> **TASK BRIEF**
Answer these from the text below on the West Bomberai languages, one per line:
1. Where are these languages spoken?
2. Which two languages on the mainland are closely related to each other?
3. What other name does the text give for Kalamang?

> **PASSAGE SHOWN**
┌──

- Geographic distribution: West New Guinea, East Timor
- Linguistic classification: Trans–New GuineaBerau Gulf(Greater) West Bomberai; ;
- Subdivisions: Kalamang; Mbaham–Iha; Timor–Alor–Pantar;

Language codes
- Glottolog: west2604 (mainland West Bomberai) timo1261 (Timor–Alor–Pantar)
- Map: The West Bomberai languages of New Guinea The West Bomberai languages Other Trans–New Guinea languages Other Papuan languages Austronesian languages Uninhabited

= West Bomberai languages =

Family of Papuan languages

The (Greater) West Bomberai languages are a family of Papuan languages spoken on the Bomberai Peninsula of western New Guinea and in East Timor and neighboring islands of Indonesia.

==Languages==
Of the three languages on the mainland, Baham and Iha are closely related to each other while the third is distant, forming a third branch of the family along with the Timor–Alor–Pantar languages:

- Mbaham–Iha: Baham (Mbaham), Iha
- Kalamang (Karas)
- Timor–Alor–Pantar

This split, with two of the three branches on the mainland, suggests that Timor–Alor–Pantar may be the result of a relatively recent migration from New Guinea, perhaps arriving in the Timor area shortly before the Austronesian languages did, as Austronesian influence post-dates Proto-West Bomberai and even Proto-Timor–Alor–Pantar.

└──

> **PROVIDED DATA**
┌──

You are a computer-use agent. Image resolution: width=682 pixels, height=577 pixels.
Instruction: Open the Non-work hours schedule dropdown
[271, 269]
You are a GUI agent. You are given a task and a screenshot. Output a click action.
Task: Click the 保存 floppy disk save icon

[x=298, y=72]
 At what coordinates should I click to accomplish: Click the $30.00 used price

└──
┌──

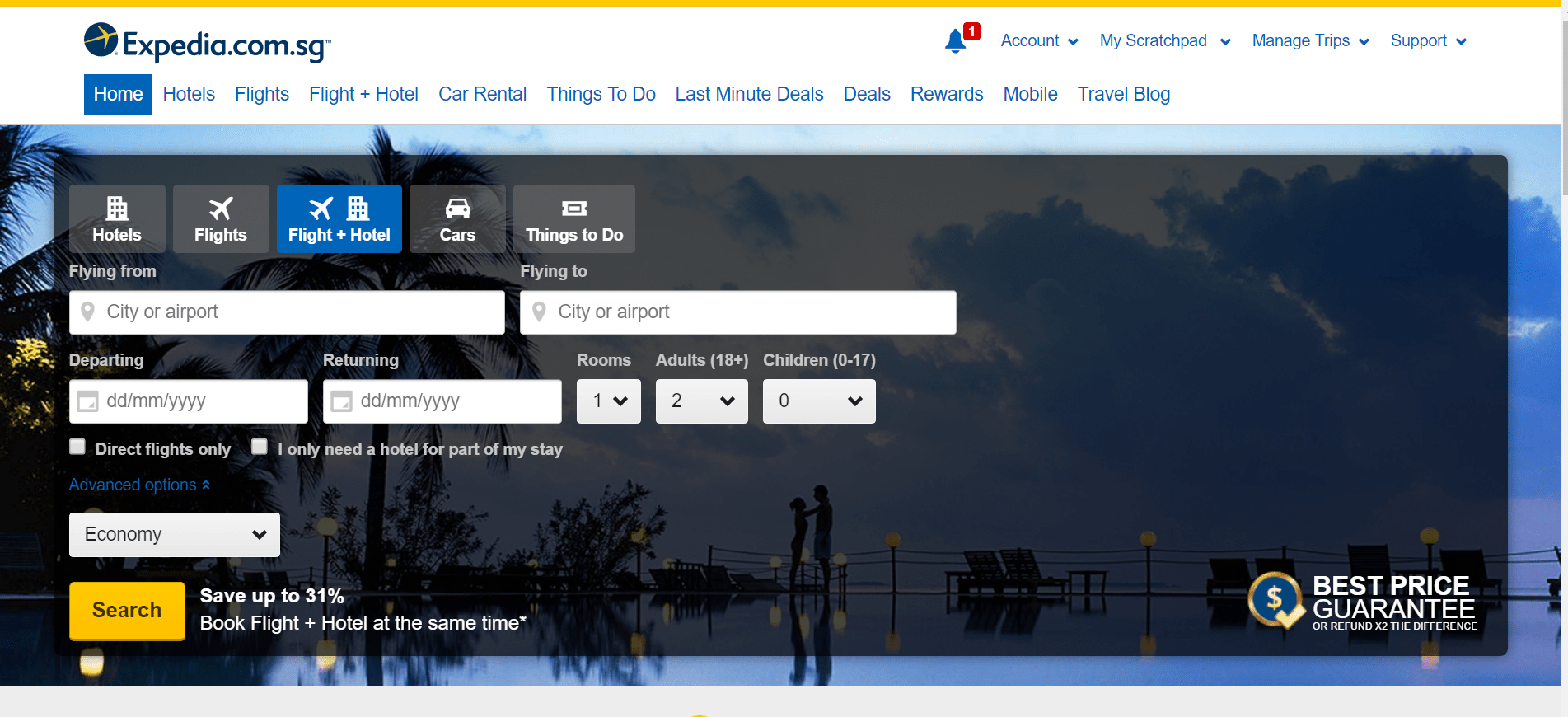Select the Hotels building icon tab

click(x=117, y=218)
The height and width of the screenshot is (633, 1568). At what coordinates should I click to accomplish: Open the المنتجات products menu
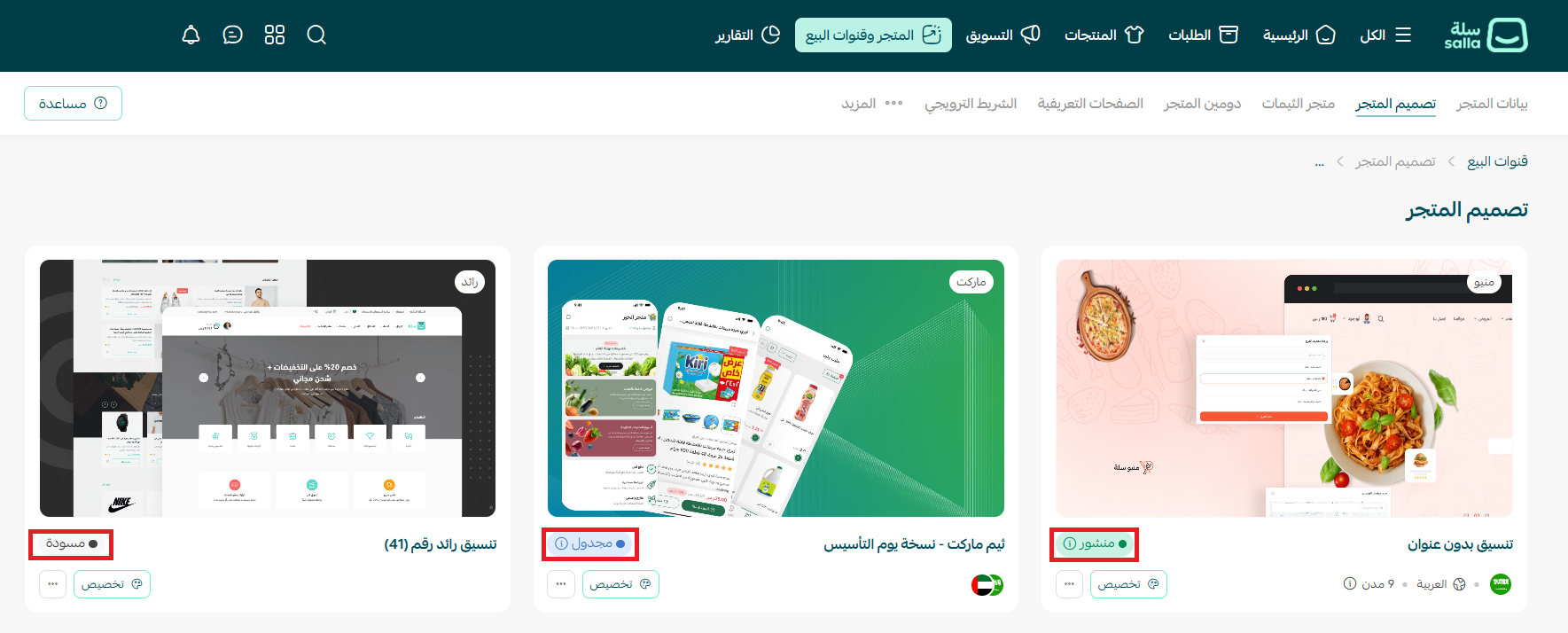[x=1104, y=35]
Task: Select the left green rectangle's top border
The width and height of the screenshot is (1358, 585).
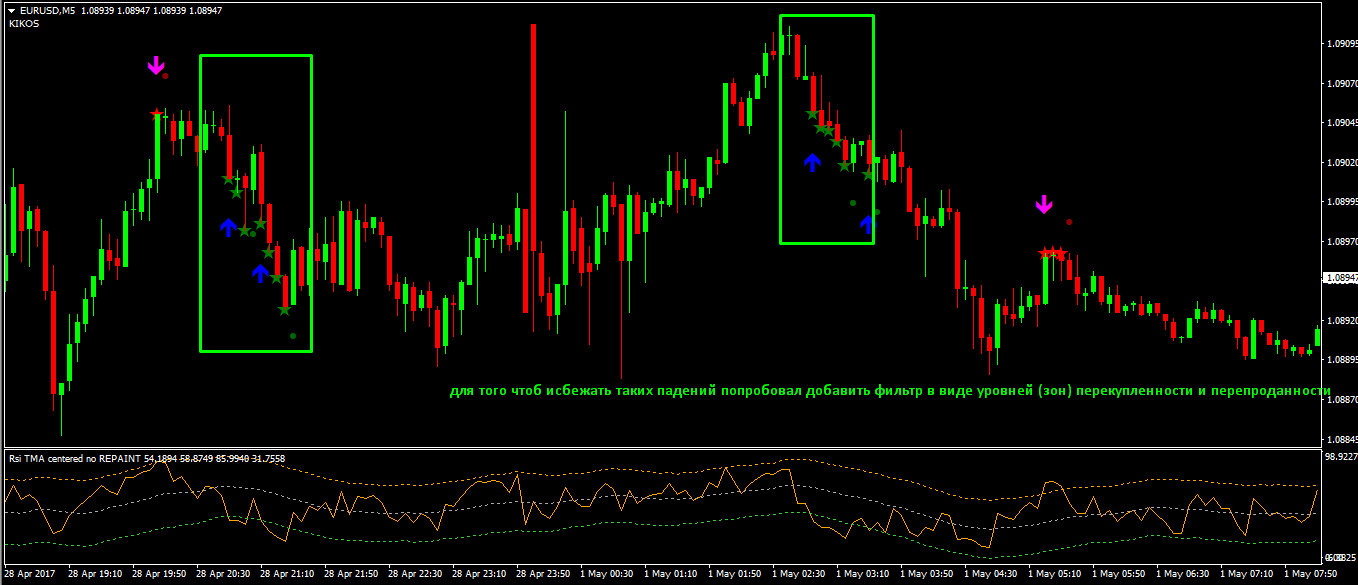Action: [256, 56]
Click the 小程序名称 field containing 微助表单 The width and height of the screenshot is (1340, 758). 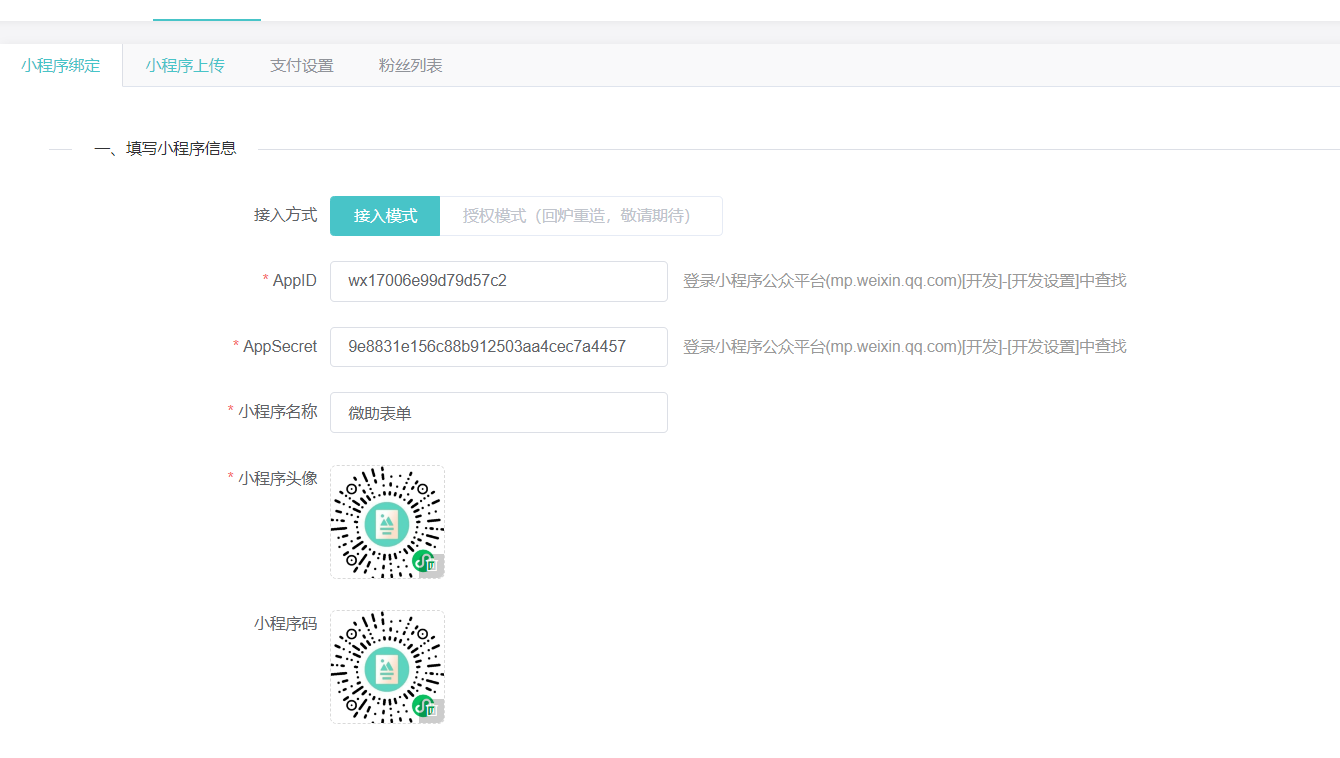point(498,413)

└──

> **RESULT**
1. On the Bomberai Peninsula of western New Guinea, and in East Timor and neighboring islands of Indonesia.
2. Baham (Mbaham) and Iha.
3. Karas.